Проблема Создания в том, что профессор, не получив ожидаемого результата своего эксперимента по усовершенствованию человеческой природы, слишком поспешно пролистав досье Клима Чугункина, адресует Созданию его личность. «Чугункин» звучит как приговор, как диагноз.
Но кто такой Шариков? Мы не знаем. Шарикову, которому Максимов сообщает артистическую легкость и обаяние, отпущены час сценического времени и несколько месяцев условно-жизненного, в течение которых он развивается, ищет признания и любви, подвергается непрестанной муштре со стороны Борменталя и Профессора, обзаводится «друзьями», проходит через подростковый бунт и, наконец, становится опасным. И в том ли дело, что исходный генетический материал оказался неудачным?
«Сделать из него человека никому не удастся». Но что делает человека человеком? Любовь или умение держать в руках вилку?
В спектакле Федорова отчетливо звучат переклички с «Франкенштейном» Мэри Шелли, не столько даже самим романом, сколько культурным мифом о нем, сложившимся за два с лишним века, ставящим под вопрос не только и не столько право человека-творца на творение, не столько этическую сомнительность евгеники, сколько вопрос личной ответственности за того, кого произвел на свет.
Режиссер не дает никаких прямых ответов, никого не обеляя и не очерняя. В его художественном мире, населенном гибридными существами, вопрос происхождения, классового конфликта, оппозиции людей якобы высокой культуры и люмпен-пролетариев не актуален.

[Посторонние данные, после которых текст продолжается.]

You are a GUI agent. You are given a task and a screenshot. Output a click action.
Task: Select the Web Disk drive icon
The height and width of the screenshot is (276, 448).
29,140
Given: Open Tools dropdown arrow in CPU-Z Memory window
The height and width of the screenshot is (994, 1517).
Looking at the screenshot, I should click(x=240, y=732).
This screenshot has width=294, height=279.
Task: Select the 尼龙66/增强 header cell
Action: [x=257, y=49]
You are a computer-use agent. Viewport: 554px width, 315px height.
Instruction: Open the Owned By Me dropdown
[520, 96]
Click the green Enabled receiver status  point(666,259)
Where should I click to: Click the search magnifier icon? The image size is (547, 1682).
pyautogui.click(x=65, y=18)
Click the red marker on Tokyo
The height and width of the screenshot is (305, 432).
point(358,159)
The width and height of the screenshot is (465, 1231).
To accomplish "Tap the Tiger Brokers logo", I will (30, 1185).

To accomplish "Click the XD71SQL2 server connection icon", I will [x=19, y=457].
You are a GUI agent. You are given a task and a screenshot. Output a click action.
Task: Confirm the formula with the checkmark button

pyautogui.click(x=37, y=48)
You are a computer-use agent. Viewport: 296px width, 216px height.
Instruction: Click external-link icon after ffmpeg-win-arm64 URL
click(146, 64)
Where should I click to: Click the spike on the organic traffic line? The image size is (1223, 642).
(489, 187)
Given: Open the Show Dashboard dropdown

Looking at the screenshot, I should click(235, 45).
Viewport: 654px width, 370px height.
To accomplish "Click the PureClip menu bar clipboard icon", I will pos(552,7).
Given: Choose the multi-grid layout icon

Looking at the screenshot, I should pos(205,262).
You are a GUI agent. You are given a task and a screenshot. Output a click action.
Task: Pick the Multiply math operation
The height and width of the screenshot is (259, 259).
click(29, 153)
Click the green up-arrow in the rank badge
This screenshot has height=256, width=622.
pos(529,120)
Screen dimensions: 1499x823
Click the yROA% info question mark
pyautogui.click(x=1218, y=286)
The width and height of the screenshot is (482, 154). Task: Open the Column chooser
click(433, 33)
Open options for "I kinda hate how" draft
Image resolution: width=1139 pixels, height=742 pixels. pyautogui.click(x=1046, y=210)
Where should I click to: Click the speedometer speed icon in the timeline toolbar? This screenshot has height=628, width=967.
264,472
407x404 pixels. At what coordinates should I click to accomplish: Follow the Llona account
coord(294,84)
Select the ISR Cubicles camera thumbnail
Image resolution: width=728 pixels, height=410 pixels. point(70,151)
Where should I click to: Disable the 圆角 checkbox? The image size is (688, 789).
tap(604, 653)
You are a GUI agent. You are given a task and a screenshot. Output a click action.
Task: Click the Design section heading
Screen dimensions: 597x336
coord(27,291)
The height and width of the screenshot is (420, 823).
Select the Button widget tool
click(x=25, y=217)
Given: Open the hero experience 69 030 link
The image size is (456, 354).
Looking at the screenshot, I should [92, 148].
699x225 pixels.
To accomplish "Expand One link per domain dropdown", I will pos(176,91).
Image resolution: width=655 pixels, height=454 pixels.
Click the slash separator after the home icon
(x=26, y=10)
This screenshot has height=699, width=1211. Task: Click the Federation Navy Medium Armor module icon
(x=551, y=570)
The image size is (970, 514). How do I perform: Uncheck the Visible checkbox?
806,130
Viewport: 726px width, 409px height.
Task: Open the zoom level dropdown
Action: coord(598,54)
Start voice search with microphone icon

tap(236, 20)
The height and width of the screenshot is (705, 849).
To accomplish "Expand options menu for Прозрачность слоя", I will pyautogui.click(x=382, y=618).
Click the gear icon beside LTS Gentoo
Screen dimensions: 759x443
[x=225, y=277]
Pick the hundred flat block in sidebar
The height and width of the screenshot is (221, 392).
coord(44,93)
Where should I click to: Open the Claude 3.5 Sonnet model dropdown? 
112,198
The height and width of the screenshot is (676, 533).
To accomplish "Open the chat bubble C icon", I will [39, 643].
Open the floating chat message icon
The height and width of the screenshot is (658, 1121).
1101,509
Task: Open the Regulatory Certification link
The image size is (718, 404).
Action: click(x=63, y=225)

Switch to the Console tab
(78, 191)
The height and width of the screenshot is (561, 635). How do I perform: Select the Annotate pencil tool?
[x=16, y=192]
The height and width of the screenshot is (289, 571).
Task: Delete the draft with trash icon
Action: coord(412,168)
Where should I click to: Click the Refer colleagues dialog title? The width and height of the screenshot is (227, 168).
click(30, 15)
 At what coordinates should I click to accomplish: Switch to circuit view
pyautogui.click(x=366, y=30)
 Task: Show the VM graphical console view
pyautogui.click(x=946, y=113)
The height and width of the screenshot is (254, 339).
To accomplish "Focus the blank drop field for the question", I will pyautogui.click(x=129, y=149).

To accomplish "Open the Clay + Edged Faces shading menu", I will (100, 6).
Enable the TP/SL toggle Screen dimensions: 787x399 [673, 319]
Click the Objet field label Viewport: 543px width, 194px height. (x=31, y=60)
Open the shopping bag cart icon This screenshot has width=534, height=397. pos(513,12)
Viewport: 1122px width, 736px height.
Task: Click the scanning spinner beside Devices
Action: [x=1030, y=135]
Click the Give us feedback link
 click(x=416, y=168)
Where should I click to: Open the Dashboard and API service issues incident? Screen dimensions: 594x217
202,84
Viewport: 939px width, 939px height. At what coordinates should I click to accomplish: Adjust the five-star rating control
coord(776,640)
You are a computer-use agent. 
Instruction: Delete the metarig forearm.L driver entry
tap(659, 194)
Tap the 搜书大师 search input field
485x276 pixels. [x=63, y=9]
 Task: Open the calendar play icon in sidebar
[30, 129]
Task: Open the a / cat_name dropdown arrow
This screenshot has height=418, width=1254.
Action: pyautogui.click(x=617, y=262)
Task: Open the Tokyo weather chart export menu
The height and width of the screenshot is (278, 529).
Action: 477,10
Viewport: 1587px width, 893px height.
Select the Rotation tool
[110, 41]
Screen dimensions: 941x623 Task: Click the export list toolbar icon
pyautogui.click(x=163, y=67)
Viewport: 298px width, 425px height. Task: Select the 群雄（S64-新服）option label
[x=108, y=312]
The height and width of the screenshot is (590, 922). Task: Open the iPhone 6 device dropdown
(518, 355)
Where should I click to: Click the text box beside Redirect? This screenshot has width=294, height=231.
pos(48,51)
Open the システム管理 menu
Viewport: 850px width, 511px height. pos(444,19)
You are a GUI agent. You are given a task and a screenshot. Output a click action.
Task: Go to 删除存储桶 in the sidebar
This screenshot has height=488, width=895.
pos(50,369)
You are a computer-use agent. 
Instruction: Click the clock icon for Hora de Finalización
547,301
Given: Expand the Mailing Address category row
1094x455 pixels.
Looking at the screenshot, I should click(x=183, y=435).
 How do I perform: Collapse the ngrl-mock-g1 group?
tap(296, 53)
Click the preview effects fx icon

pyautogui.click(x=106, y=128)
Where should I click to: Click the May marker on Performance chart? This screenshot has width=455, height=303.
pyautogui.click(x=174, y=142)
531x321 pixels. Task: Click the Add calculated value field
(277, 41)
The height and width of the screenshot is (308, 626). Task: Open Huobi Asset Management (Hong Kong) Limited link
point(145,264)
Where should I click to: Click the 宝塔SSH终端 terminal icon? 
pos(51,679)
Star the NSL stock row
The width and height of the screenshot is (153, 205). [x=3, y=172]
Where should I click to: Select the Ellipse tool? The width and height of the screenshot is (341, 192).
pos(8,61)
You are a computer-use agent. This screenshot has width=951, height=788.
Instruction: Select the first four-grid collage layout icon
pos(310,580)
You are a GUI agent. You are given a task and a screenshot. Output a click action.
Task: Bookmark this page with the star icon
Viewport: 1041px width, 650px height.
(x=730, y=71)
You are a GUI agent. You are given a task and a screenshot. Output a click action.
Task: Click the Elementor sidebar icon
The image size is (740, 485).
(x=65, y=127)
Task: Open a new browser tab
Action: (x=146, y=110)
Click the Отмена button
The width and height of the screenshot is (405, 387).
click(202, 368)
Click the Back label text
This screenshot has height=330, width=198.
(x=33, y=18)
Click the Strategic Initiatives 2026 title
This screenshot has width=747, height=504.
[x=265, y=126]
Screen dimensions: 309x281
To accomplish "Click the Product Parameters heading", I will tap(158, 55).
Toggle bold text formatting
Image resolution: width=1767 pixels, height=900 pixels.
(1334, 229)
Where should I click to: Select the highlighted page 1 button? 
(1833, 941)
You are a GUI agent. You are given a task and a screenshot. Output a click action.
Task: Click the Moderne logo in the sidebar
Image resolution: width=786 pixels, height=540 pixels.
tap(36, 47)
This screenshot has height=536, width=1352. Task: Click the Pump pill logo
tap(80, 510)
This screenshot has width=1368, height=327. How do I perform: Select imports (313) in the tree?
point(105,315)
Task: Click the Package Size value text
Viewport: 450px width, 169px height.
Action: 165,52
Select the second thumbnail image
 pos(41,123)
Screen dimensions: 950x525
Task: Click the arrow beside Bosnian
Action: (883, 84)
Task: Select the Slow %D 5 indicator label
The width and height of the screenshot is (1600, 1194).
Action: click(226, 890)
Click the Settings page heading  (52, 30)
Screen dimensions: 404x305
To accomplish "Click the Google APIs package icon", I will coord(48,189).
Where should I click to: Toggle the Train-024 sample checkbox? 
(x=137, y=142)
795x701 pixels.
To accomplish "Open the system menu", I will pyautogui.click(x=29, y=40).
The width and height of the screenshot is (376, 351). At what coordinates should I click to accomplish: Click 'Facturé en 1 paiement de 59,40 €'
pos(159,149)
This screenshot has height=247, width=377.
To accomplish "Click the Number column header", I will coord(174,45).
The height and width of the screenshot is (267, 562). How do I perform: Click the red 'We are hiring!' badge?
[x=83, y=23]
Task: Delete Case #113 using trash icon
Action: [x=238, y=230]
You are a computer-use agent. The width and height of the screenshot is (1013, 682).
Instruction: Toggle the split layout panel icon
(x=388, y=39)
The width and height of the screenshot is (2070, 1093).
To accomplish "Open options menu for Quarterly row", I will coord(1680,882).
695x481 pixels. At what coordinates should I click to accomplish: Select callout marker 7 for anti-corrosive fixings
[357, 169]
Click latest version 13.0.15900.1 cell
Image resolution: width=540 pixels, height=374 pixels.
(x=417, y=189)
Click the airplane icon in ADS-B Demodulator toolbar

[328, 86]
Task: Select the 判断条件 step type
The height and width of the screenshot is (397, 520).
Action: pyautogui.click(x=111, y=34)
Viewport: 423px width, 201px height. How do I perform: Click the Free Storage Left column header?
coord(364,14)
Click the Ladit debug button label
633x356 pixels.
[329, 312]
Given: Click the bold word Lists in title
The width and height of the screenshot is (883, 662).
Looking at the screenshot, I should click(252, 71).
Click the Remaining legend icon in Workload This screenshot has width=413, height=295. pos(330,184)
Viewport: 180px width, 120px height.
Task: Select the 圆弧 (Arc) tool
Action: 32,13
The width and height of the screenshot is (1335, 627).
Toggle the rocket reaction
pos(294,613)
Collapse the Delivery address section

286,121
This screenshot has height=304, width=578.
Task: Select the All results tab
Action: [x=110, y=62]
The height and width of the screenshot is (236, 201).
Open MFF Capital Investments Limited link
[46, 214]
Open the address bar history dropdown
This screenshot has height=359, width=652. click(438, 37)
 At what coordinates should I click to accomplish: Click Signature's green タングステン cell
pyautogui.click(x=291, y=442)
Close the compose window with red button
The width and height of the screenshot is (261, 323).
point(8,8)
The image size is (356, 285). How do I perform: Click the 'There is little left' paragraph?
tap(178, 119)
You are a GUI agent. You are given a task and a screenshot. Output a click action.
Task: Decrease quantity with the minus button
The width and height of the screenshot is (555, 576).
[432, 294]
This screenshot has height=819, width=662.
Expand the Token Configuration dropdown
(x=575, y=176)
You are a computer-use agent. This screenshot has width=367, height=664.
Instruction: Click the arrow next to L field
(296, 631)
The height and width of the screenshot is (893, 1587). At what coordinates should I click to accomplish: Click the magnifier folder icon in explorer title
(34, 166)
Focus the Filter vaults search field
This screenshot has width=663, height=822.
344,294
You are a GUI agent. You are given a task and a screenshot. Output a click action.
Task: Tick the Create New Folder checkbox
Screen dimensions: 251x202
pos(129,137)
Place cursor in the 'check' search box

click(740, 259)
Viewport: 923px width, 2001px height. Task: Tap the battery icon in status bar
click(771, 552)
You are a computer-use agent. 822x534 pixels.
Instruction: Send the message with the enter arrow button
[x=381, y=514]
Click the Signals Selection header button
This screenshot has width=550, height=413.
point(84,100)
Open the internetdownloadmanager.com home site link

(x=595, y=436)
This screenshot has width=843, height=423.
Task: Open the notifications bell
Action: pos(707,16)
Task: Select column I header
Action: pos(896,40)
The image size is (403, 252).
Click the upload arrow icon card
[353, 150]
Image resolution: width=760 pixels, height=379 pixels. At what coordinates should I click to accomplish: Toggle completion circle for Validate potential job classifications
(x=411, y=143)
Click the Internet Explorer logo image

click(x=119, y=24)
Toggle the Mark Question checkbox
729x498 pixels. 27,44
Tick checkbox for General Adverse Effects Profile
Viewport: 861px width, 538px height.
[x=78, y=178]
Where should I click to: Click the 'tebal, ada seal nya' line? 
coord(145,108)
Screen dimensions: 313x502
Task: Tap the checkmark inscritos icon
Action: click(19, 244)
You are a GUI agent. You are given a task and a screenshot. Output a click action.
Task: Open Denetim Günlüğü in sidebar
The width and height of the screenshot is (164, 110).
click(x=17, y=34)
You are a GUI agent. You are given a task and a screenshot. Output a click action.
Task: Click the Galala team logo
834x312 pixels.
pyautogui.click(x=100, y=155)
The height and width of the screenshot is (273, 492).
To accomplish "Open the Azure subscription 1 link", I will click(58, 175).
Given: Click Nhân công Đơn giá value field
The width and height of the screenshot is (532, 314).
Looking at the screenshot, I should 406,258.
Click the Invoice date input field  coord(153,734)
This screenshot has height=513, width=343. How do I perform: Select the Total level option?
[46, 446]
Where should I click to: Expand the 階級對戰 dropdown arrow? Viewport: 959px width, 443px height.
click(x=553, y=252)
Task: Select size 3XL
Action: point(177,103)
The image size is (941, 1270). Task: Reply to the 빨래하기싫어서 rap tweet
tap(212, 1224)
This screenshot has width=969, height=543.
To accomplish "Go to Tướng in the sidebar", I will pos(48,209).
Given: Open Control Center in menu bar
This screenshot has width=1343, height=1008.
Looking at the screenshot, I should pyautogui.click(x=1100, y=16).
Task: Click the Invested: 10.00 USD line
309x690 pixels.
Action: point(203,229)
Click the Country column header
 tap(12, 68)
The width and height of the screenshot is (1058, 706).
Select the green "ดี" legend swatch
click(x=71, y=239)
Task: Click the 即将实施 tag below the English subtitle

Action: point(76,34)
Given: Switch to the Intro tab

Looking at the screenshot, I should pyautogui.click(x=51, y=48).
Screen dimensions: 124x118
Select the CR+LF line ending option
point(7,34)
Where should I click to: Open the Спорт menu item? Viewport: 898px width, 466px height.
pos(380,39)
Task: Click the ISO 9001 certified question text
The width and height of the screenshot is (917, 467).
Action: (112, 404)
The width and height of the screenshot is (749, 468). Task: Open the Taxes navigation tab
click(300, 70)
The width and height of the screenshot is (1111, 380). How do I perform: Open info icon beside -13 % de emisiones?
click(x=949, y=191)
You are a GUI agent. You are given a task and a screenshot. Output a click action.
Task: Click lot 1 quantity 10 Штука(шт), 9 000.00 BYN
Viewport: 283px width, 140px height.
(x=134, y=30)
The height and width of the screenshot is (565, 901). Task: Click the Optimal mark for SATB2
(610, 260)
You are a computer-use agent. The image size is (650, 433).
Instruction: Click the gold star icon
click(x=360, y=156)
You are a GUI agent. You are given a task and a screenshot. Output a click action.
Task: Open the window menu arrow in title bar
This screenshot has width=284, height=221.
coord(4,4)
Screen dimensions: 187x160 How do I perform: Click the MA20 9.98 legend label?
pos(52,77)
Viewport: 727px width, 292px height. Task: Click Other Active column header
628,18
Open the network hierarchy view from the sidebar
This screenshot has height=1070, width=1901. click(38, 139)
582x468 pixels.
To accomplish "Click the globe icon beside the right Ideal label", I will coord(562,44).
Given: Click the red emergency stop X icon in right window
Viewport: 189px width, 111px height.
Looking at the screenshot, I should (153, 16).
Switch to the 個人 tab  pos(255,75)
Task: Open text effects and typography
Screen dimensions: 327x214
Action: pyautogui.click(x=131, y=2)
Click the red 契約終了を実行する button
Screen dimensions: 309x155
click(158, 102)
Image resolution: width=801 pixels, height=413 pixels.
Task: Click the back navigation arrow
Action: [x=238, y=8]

Актуален вопрос насилия не только над человеком, вообще, над любым живым существом.
Закадровая попытка насилия Шарикова над Зиной вызывает кучу вопросов. Точно не Шариков разбил девушке нос, а Борменталь, взастывающей, точно оскал, улыбке которого, в голосе, точно машина на репите, чеканящем: «На меня, на меня, на меня», есть что-то пугающее, не вполне биологическое. Борменталь избивает Шарикова, страшно, смертным боем, под музыку Скрябина и умоляющие поскуливания Зины: «Пожалуйста, пожалуйста, не надо».И это момент необратимости, в котором рушится маленькая иерархическая система отношений квартиры Преображенского, в котором выплескивается подавленная агрессия. Шариков становится опасен, Шариков пишет донос и достает из-за пазухи оружие. Но наиболее пугающее впечатление производит его последнее появление в качестве двойника профессора, в роскошном пальто на лисьем воротнике, его медленные жесты рук, стягивающих перчатки, его барственный наклон головы, которым он велит Зине снять с него шляпу.
Создание подменяет создателя, сын претендует на место отца.
Режиссерский прием складывания, оформления персонажности в течение действия проявляет одно из возможных пониманий происходящего. Актеры-неумехи по недомыслию создают существо, за появление которого никто не хочет брать на себя ответственность. Существо это, в отличие от остальных, рождается сразу же в театральном «здесь и сейчас», новорожденный Шариков рождается для театрального мира и в нем же умирает. Актер Андрей Максимов его именно что воплощает на полтора часа сценического времени. Но убийство его на себя берет уже Преображенский, в которого Игорь Гордин «отливается» за время спектакля.
Проблема физического устранения Шарикова – проблема дальнейшего выживания расшатавшейся микросистемы. Но это никак не снимает вопрос о праве на убийство человека человеком и об ответственности за него. Избегая социальной или временной конкретики, Антон Федоров ставит этот вопрос как универсальный этический. В финале спектакля пьяный и, видимо, сломленный Преображенский, лежа на авансцене, обнимает собаку и повторяет «прости меня, прости». Кому он адресует эти слова, то ли псу, то ли безропотно легшему под нож (напялившему на себя ростовой костюм собаки) Шарикову, уходящему со сцены в наш загробный человеческий мир?